Elections in the first two of these states involve control of the state legislatures, while in the latter three legislative races are overshadowed by gubernatorial contests. In New Jersey, Republicans took huge, veto-proof majorities in both the House and Senate four years ago after a Democratic governor (since dumped by the voters) raised taxes by a gigantic $1 billion. The GOP will be defending these majorities in the Garden State. In the Old Dominion, where Republicans are just a handful of seats short of control in both the House and Senate, the outcome will determine whether the GOP will control the legislature for the first time ever. Interestingly, GOPers in Virginia are appealing to the voters through a Contract With Virginia modeled on the one rolled out last fall by House Speaker Newt Gingrich at the federal level. Such new contracts, and the governing accountability they help to enforce, may just be the wave of the future and a lasting Gingrich legacy.
In Mississippi, the first Republican governor since Reconstruction, Gov. Kirk Fordyce, is thought by most observers to be a prohibitive re-election favorite.

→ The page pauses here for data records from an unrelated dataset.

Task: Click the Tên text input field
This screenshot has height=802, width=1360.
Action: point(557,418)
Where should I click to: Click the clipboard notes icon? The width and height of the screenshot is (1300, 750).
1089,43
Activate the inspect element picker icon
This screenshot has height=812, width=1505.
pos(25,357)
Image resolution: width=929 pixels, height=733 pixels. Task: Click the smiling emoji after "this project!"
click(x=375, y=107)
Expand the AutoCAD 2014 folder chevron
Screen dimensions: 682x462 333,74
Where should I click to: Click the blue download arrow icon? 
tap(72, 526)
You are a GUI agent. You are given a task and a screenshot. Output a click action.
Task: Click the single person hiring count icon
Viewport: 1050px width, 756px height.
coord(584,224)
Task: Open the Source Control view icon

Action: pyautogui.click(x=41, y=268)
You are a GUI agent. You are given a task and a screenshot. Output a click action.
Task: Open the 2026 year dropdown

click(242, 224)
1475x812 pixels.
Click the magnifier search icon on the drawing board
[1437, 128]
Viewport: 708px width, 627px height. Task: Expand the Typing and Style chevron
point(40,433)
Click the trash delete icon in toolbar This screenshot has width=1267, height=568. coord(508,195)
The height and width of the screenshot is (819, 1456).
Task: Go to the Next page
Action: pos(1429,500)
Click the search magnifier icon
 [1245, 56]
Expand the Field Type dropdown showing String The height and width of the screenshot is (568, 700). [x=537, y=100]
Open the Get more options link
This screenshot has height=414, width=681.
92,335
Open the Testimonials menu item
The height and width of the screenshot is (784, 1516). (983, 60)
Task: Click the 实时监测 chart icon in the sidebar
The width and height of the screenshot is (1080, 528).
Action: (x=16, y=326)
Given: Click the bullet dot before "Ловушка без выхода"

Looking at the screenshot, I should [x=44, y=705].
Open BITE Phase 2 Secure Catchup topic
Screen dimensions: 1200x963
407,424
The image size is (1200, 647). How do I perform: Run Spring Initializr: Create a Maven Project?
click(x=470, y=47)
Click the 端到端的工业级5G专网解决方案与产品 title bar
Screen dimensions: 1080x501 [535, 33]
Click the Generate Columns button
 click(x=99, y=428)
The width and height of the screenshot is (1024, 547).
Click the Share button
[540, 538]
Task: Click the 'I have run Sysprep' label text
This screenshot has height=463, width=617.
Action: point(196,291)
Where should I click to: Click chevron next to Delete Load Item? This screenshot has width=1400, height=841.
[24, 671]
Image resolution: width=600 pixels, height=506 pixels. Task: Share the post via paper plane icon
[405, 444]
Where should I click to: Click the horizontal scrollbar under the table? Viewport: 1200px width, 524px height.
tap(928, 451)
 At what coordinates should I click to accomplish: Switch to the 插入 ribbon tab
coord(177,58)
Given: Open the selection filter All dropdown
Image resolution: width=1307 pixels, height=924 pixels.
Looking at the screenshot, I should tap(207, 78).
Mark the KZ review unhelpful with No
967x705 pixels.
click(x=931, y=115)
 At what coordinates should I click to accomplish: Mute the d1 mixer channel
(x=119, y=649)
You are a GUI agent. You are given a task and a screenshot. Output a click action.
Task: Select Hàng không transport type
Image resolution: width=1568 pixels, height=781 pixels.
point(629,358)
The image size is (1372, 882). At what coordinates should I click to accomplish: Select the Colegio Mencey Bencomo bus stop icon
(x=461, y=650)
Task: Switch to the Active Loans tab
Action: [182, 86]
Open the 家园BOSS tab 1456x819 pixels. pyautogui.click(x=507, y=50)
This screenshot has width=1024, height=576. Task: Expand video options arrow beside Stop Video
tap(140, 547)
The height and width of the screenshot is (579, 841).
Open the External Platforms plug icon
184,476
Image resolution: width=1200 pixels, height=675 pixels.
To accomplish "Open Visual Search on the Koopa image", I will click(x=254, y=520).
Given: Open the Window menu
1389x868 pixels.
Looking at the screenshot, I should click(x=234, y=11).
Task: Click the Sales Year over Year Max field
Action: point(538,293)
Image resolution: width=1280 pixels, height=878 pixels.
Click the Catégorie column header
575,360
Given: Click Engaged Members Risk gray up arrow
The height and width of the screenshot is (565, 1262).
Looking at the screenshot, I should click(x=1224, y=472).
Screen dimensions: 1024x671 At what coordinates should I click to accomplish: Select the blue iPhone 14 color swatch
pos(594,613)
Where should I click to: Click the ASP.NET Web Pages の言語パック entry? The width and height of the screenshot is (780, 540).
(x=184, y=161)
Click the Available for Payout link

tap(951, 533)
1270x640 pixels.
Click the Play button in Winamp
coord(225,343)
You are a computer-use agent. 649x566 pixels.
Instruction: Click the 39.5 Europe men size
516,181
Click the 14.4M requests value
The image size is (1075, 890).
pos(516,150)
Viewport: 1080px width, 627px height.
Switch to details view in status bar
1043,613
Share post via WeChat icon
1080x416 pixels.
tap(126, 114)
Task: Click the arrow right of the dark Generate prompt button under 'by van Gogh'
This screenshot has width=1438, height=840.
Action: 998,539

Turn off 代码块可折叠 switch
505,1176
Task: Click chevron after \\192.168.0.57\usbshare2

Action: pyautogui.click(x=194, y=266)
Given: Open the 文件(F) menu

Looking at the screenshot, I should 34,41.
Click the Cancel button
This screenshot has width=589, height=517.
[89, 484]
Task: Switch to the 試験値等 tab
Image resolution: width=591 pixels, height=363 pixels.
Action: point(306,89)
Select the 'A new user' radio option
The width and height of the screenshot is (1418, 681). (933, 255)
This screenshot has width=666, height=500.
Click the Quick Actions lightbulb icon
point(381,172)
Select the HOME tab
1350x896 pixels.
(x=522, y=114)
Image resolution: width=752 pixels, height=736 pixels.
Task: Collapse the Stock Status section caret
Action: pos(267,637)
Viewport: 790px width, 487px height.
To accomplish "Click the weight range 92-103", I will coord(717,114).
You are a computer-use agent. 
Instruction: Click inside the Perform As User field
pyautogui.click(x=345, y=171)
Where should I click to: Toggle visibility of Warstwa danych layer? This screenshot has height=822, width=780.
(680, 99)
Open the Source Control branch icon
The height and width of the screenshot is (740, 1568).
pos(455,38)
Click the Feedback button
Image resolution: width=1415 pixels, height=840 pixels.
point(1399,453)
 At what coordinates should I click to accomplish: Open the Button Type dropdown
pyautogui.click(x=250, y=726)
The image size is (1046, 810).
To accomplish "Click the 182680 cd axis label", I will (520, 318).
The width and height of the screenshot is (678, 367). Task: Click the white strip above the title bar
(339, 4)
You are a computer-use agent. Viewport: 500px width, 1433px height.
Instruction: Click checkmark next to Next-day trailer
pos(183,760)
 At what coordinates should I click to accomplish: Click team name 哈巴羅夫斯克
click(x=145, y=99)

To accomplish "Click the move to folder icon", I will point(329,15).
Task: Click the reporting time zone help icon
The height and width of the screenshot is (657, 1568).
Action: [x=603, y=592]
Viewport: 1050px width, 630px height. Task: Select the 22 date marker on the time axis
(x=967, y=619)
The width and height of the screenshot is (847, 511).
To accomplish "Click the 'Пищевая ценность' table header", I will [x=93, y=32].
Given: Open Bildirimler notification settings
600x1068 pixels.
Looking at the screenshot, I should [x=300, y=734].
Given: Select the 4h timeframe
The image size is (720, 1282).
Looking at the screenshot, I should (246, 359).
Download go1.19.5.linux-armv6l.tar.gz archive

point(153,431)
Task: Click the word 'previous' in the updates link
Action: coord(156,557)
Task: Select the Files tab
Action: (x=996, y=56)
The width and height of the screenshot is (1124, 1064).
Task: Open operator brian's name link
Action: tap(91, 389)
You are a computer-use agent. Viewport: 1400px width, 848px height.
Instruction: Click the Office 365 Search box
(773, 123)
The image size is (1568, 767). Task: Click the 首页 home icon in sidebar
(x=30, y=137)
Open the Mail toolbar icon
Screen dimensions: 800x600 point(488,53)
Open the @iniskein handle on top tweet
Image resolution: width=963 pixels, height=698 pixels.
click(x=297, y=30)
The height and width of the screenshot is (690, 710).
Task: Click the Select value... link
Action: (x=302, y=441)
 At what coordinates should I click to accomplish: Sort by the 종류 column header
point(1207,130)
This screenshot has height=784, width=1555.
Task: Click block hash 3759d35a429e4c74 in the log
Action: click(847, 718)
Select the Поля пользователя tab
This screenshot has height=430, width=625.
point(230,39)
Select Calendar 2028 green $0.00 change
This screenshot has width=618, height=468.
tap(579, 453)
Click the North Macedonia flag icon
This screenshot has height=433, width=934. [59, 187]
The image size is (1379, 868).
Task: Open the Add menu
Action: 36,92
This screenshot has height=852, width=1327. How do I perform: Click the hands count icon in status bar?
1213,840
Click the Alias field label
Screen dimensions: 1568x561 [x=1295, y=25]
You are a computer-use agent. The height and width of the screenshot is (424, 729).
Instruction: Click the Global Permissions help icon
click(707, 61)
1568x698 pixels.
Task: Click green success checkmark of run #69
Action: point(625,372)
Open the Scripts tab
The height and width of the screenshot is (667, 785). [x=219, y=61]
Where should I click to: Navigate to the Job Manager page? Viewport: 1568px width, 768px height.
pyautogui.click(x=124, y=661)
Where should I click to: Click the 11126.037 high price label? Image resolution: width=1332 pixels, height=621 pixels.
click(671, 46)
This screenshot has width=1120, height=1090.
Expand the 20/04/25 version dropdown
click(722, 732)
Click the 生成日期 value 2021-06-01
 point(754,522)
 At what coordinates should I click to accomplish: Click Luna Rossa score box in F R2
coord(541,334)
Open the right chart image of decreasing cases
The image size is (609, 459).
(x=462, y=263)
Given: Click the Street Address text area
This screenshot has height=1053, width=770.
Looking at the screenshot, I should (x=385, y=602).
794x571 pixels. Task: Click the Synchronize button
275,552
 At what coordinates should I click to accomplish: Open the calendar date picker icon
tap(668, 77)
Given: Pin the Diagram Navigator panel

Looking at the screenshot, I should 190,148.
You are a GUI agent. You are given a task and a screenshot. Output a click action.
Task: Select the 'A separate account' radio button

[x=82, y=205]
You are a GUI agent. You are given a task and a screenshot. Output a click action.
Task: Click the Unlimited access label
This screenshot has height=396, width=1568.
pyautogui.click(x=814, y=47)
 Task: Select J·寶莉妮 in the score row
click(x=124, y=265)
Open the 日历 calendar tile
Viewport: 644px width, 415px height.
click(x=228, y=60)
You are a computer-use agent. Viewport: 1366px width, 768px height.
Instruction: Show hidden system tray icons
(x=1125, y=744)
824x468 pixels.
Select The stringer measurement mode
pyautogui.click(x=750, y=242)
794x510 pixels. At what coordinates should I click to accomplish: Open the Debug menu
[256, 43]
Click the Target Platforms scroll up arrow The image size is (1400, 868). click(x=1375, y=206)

In the Byzantine contest that is a race for governor of Louisiana, a free-for-all primary (11 candidates) has yielded two sharply contrasting nominees: conservative state senator Mike Foster, who switched to the Republican Party only this year, and liberal Democratic U.S. Rep. Cleo Fields, the first black nominated for the top spot since Reconstruction. Rep. Fields won his No. 2 position in primary balloting and a spot in the runoff with only 19 percent of the vote, 98 percent of it from black precincts. If Sen. Foster wins, he will become only the second GOP governor since Reconstruction. The Nov. 18 runoff election certainly offers a sharp contrast to voters in the land that has been called America's only Mediterranean state.
Our neighbors to the east in Kentucky have a spirited contest under way in a state that hasn't elected a Republican governor since 1967. Democratic Lt. Gov. Paul Patton has squared off against long-time GOP activist Larry Forgy in a high-profile race with national implications. Forgy has raised the stakes by sharply attacking the Kentucky Education Reform Act of 1990, which served as the model for Senate Bill 380, which enacted Missouri's education reforms three years later. It is most interesting that in reply, Democrat Patton doesn't defend the sweeping, outcome-based education-style reforms, but rather says he will "fix KERA." Politicians nationwide, but especially in Missouri, are watching this one to see how the Forgy appeal to back-to-fundamentals education plays with the voters.
Were the GOP to win all three gubernatorial races, they would control 32 of the nation's governorships, an all-time high for Republicans.
All these races take place against the backdrop of the high-profile, high-stakes budgetary and other battles playing out in Washington, D.C., this week. The GOP congressional majority is attempting to make good on the promises they made 13 months ago in their original Contract With America and can be said to be largely delivering. This is a shift of emphasis of truly historic proportions to begin the tough work of pruning more than three decades of we-can-have-it-all social welfare and entitlement spending.
As these budgetary battles continue in Washington, Democrats at all levels are exhausting every vivid metaphor they can dream up about widows and orphans and old folks thrown out in the snow as soon as the debt turns 31 days old. With such rhetoric flying hot and heavy, a major test of Republican courage, resolve and perseverance is unfolding. The outcome of these five state elections will tell much about whether voters want a continuation of the GOP direction they endorsed so overwhelmingly last Nov. 8.